Reusable Bamboo Cups Release Dangerous Chemicals into Coffee

Reusable Bamboo Cups Release Dangerous Chemicals into Coffee


The German consumer group Stiftung Warentest has found that reusable bamboo coffee cups designed to replace disposable cardboard and plastic takeaway containers can release harmful chemicals into hot liquids. Moreover, the mugs are not recyclable and do not biodegrade for years. So they end up in landfills or incinerators.

Stiftung Warrentest tested twelve different types of bamboo cups. Bamboo mugs are made by grinding bamboo into a powder and then mixing it with binding agents such as corn starch. Melamine resin, made of melamine and formaldehyde, glues the fibers together into a mug shape and provides a thick plastic surface.

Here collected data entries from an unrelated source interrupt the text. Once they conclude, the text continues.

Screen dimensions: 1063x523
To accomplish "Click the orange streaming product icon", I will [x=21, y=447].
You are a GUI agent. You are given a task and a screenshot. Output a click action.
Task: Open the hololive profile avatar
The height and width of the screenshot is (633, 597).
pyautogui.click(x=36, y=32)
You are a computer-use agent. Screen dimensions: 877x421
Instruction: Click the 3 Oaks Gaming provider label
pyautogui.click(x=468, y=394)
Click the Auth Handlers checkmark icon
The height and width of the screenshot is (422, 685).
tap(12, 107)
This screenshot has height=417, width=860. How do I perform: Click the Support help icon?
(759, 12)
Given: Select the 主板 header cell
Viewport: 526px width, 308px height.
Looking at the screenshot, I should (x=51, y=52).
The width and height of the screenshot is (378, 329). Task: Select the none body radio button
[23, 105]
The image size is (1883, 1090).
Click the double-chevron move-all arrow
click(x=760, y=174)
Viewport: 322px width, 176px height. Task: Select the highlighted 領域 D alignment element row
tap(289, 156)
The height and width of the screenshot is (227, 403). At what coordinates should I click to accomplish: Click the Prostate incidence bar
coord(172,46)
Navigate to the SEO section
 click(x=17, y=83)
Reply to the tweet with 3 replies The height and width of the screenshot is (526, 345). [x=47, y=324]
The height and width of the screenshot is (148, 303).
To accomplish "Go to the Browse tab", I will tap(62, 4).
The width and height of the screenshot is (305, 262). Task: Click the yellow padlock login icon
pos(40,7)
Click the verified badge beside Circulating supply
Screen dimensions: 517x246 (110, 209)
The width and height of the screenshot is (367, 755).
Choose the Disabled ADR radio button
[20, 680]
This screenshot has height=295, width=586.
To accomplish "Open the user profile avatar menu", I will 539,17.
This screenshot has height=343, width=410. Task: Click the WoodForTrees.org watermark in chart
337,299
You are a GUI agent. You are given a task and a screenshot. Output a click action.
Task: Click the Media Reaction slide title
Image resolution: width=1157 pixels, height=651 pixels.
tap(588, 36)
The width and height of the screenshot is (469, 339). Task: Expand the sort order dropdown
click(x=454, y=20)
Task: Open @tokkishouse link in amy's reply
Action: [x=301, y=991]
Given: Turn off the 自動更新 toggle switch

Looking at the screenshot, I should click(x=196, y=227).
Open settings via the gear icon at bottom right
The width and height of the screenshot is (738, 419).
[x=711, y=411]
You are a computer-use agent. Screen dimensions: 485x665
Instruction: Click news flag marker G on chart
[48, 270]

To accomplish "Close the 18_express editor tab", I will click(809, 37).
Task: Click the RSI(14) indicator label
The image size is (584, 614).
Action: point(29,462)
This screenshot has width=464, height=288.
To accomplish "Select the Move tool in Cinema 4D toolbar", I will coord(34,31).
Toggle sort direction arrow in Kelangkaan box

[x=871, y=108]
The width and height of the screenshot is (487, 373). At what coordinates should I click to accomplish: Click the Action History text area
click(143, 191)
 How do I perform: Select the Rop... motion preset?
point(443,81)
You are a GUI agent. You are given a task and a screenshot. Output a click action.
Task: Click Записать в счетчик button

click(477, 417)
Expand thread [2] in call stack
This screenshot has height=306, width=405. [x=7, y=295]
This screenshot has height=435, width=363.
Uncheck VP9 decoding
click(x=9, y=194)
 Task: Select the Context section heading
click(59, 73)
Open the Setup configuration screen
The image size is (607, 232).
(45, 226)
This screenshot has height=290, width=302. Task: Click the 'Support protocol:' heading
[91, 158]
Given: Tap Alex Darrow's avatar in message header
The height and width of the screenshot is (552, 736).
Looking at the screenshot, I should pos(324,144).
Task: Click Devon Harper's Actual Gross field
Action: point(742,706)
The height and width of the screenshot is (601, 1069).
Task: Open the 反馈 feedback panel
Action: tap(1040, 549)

In lab experiments, Stiftung Warentest put a slightly acidic, hot liquid (>70 °C) into the different bamboo mugs to simulate coffee and kept it at 70 °C for two hours. The consumer group repeated the experiment seven times per cup and tested the formaledehyde and melamine levels after the third and seventh experiments. In four of the twelve cups, the lab found very high levels of melamine after the third filling. Three more had very high levels after the seventh test. The lab also found formaldehyde in high amounts in the hot liquid. Putting a bamboo mug in the microwave to reheat a drink will cause the material to decompose, destroys the mug’s surface, and thus more formaldehyde and melamine will enter into the drink.

Melamine is suspected to cause diseases in the bladder and kidneys. Formaldehyde can irritate the skin, respiratory system, or eyes, as well as cause cancer in the nose and throat area when inhaled.

Because of the thick plastic layers and glue used in the manufacturing process, the lab found that the ‘eco-friendly’ mugs do not biodegrade for several years. The melamine cannot be separated from the bamboo in a recycling process. Therefore, unwanted mugs have to go to landfill or be burnt.

Bamboo is an evergreen perennial flowering grass. It has a higher specific compressive strength than wood, brick or concrete, and a specific tensile strength that rivals steel. Natural raw bamboo, untreated with melamine, does not pose the same danger. It is used for example for eating and drinking vessels, chopping boards, and other kitchen items.